Repeat each of the rows below word for word. Leave the pictures out of your answer.

## begin DATA SUPPLIED

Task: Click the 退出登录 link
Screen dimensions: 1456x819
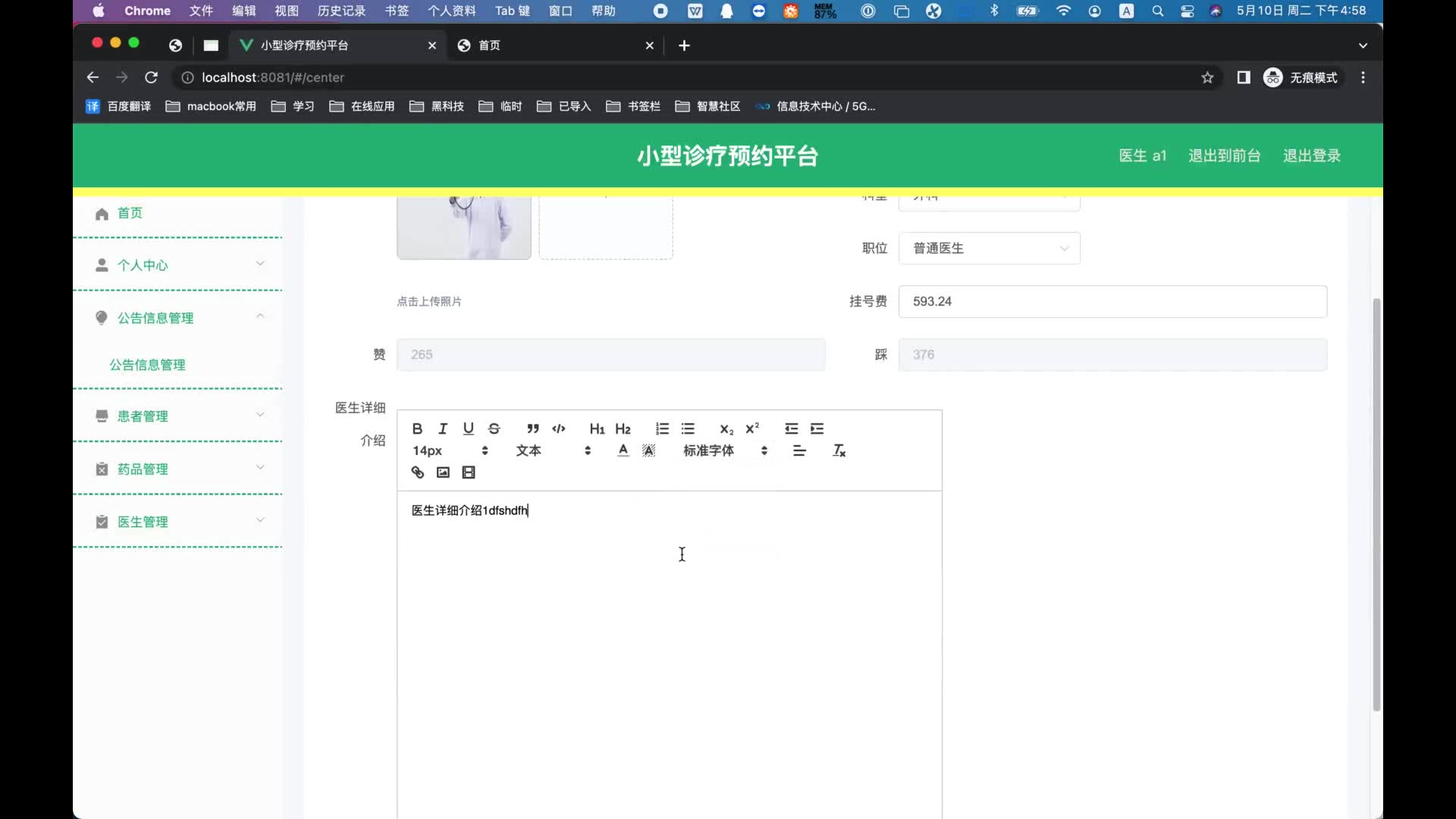Action: point(1311,155)
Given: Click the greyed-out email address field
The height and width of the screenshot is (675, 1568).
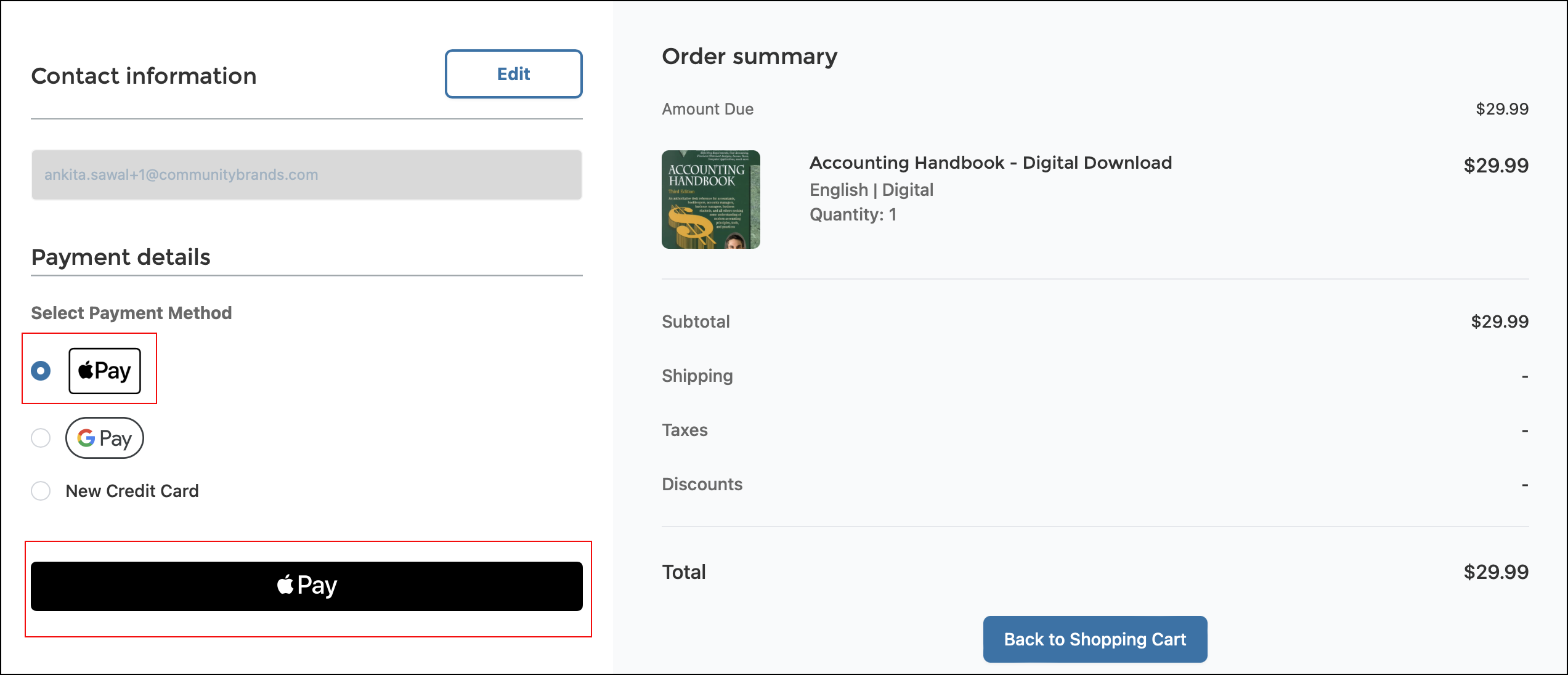Looking at the screenshot, I should click(306, 175).
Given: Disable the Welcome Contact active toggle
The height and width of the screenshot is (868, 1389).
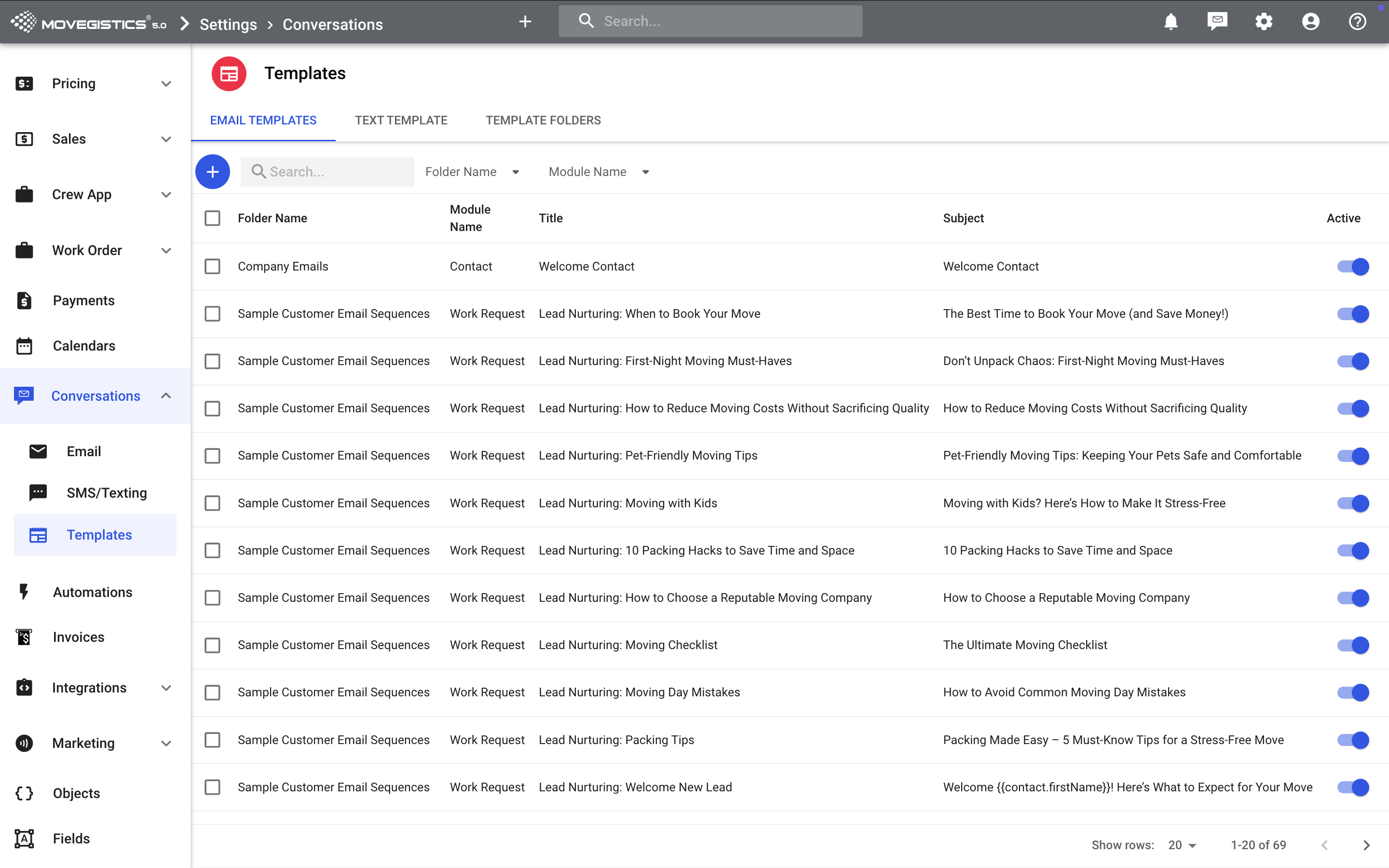Looking at the screenshot, I should point(1353,266).
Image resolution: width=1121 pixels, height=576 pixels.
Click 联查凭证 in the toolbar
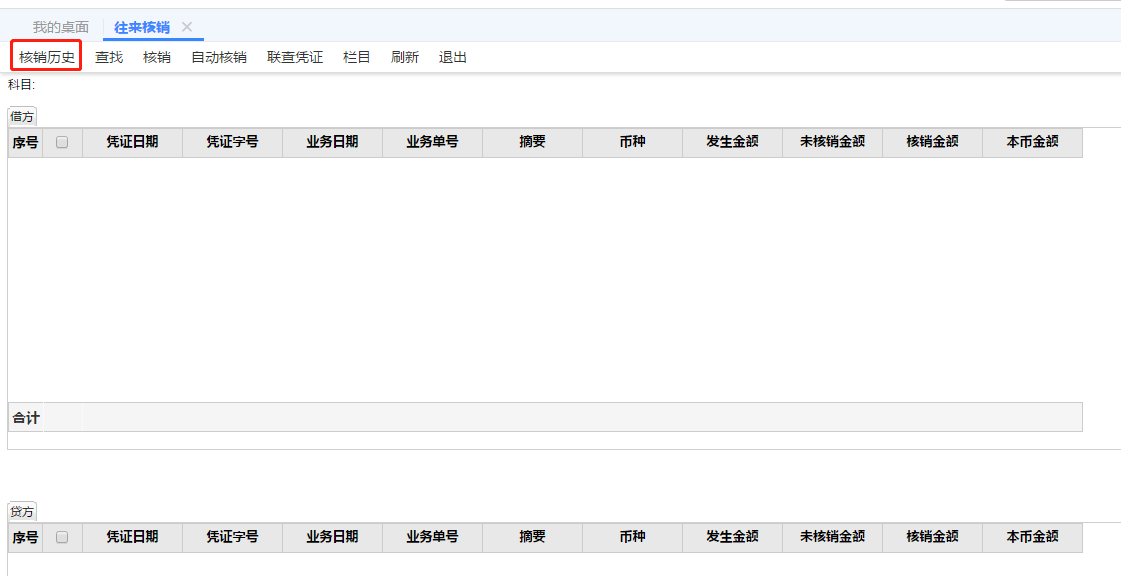tap(295, 57)
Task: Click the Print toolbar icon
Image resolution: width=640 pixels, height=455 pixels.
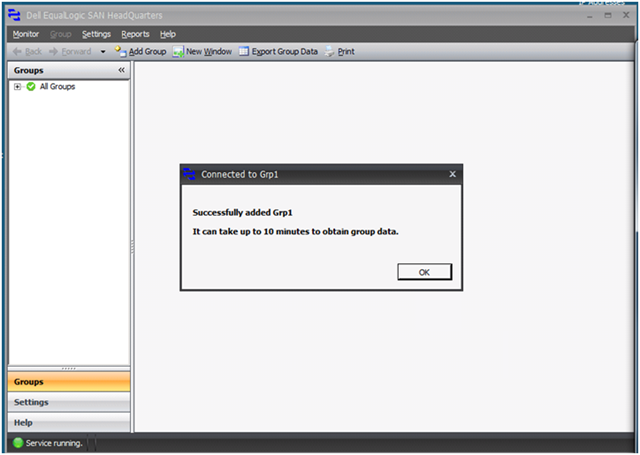Action: click(329, 51)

## end DATA SUPPLIED

◆ SOLUTION TO THE EXERCISE:
Task: Click the 退出登录 link
Screen dimensions: 1456x819
Action: point(1311,155)
Given: Click the greyed-out email address field
The height and width of the screenshot is (675, 1568).
Looking at the screenshot, I should click(306, 175).
Given: Disable the Welcome Contact active toggle
The height and width of the screenshot is (868, 1389).
Looking at the screenshot, I should point(1353,266).
Image resolution: width=1121 pixels, height=576 pixels.
Click 联查凭证 in the toolbar
tap(295, 57)
Task: Click the Print toolbar icon
Image resolution: width=640 pixels, height=455 pixels.
Action: click(329, 51)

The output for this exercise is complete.